Top of Extract

Project Details
Characterization of the role of microRNAs in spatiotemporal patterning of the vertebrate spinal cord
Applicant
Estelle Renaux, Ph.D.
Subject Area
Developmental Neurobiology
Term
since 2025
Project identifier
Deutsche Forschungsgemeinschaft (DFG) - Project number 573237392
How the immense diversity of neuronal cell types is specified and reproducibly generated during embryonic development remains a fundamental question of developmental biology. In the developing spinal cord, spatially defined cardinal classes of neurons are partitioned into molecularly and functionally distinct subtypes by a shared temporal patterning program. Early-born neurons express Onecut-family TFs, intermediate neurons Pou2f2 and Zfhx2-4, and late-born neurons Nfia/b/x and Neurod2/6. How this temporal patterning program is regulated is largely unclear. MicroRNAs are an important class of small non-coding RNAs that bind mRNAs in sequence-specific manner and thereby inhibit their translation and promote their degradation. My preliminary data show that deletion of Dgcr8, which disrupts microRNA biogenesis, results in the complete loss of late temporal identity neurons, while causing a concomitant increase in early and intermediate identity neurons. microRNAs thus appear to play a critical role in temporal patterning of the developing spinal cord. To test this hypothesis, I first aim to comprehensively characterize the transcriptional changes in neuron and progenitor cell populations throughout the spinal cord in the Dgcr8 mutants by single cell RNA sequencing. Candidate microRNAs that may underlie such transcriptional changes, including miR-9 and let-7, which I have already identified as potential candidates involved in temporal patterning, will then be further analyzed using in ovo electroporation and a stem cell-based in vitro differentiation model. My preliminary analysis moreover suggests that miR-9 controls temporal patterning in a level-dependent manner – a hypothesis I aim to test by assessing the phenotypic consequences of targeted deletion of miR-9 from an increasing number of its host genes. Collectively, the anticipated results of this study will provide detailed insights into the role of microRNAs in neuronal subtype specification in the developing spinal cord. Such detailed understanding may pave the way for the rational design of differentiation and reprogramming protocols aimed at generating specific neuronal subtypes for disease modeling and regenerative medicine applications.

Bottom of Extract
Top of Supplied material

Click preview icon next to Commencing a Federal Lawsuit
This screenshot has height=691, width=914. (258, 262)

Bottom of Supplied material
Top of Supplied material

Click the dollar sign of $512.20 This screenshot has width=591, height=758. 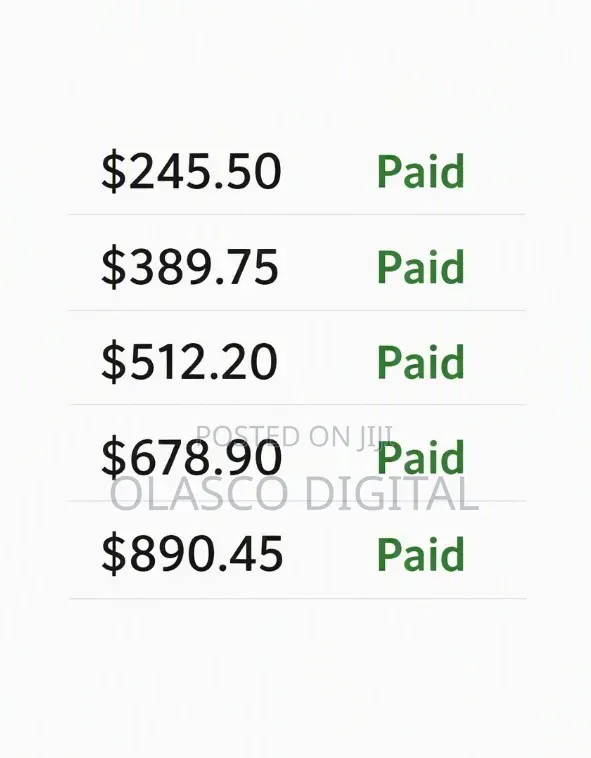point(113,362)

Bottom of Supplied material
Top of Supplied material

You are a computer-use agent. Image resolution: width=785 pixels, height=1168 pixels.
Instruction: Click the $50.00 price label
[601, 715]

Bottom of Supplied material

→ **Tasks to complete**:
1. In the project summary, which gene's deletion is described as disrupting microRNA biogenesis?
2. List every marker that the project summary names as expressed by early-born, intermediate, or late-born neurons in the developing spinal cord.
The entries have nothing to do with the project summary.

→ **Completed exercise**:
1. Dgcr8

2.
- Onecut-family TFs (early-born)
- Pou2f2 (intermediate)
- Zfhx2-4 (intermediate)
- Nfia/b/x (late-born)
- Neurod2/6 (late-born)